> What you will do: Should any entry include an image, skip the image and copy the entry exactly.

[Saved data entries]
- - -

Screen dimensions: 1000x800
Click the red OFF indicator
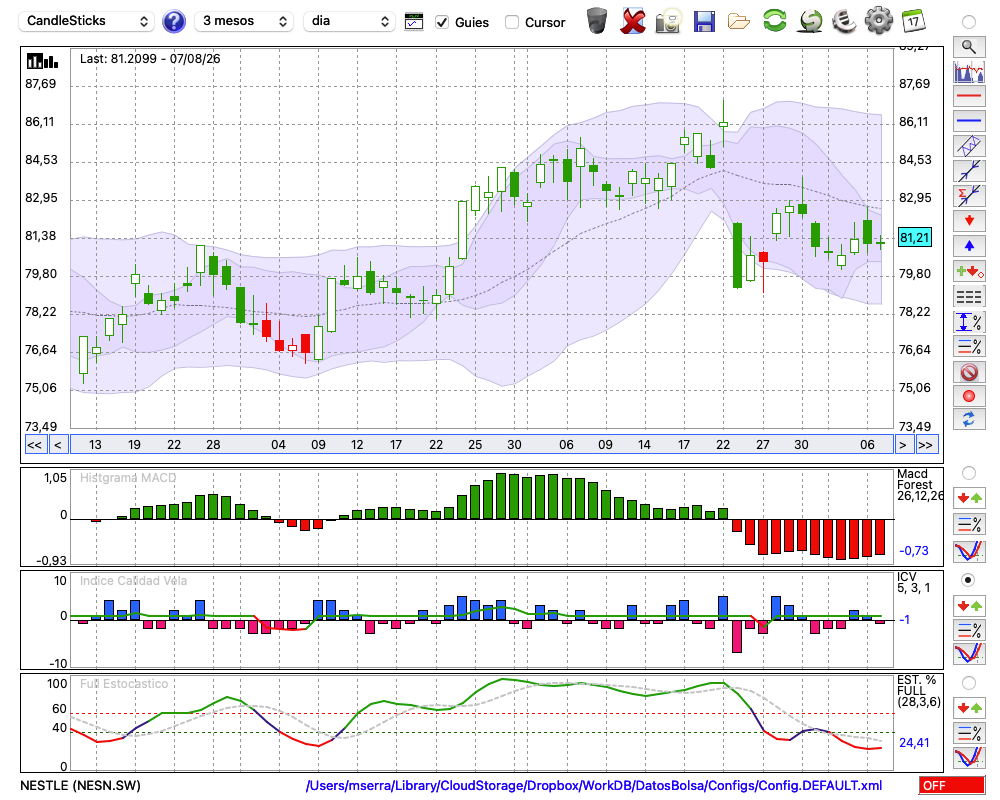tap(952, 785)
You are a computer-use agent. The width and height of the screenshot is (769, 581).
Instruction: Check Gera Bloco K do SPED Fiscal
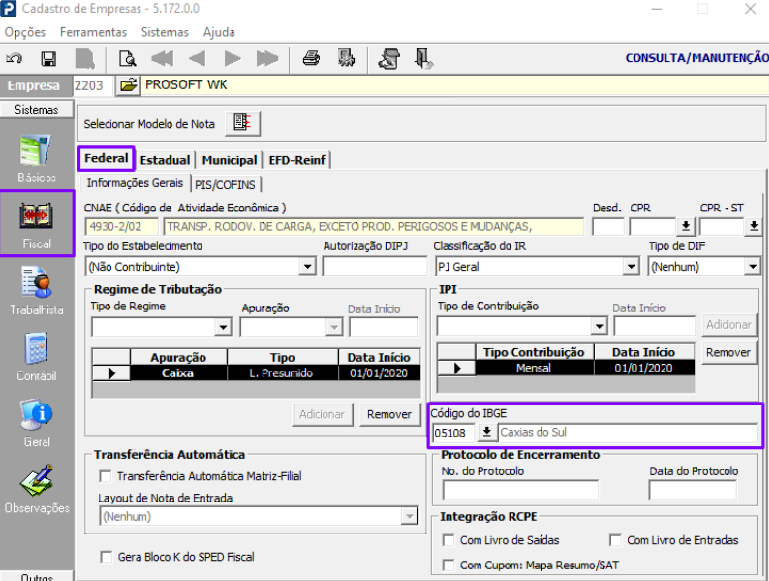coord(106,556)
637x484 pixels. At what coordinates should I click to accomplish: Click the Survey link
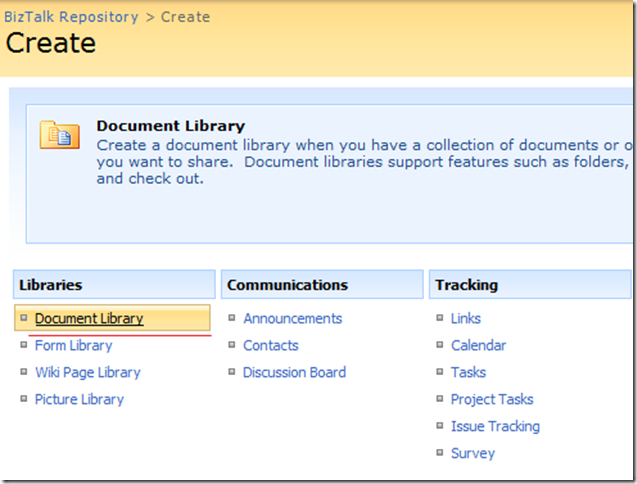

- - -

> Response below:
Screen dimensions: 1000x800
Click the red OFF indicator
tap(952, 785)
You are a computer-use agent. The width and height of the screenshot is (769, 581).
Instruction: Check Gera Bloco K do SPED Fiscal
coord(106,556)
637x484 pixels. At what coordinates should I click to accomplish: Click the Survey link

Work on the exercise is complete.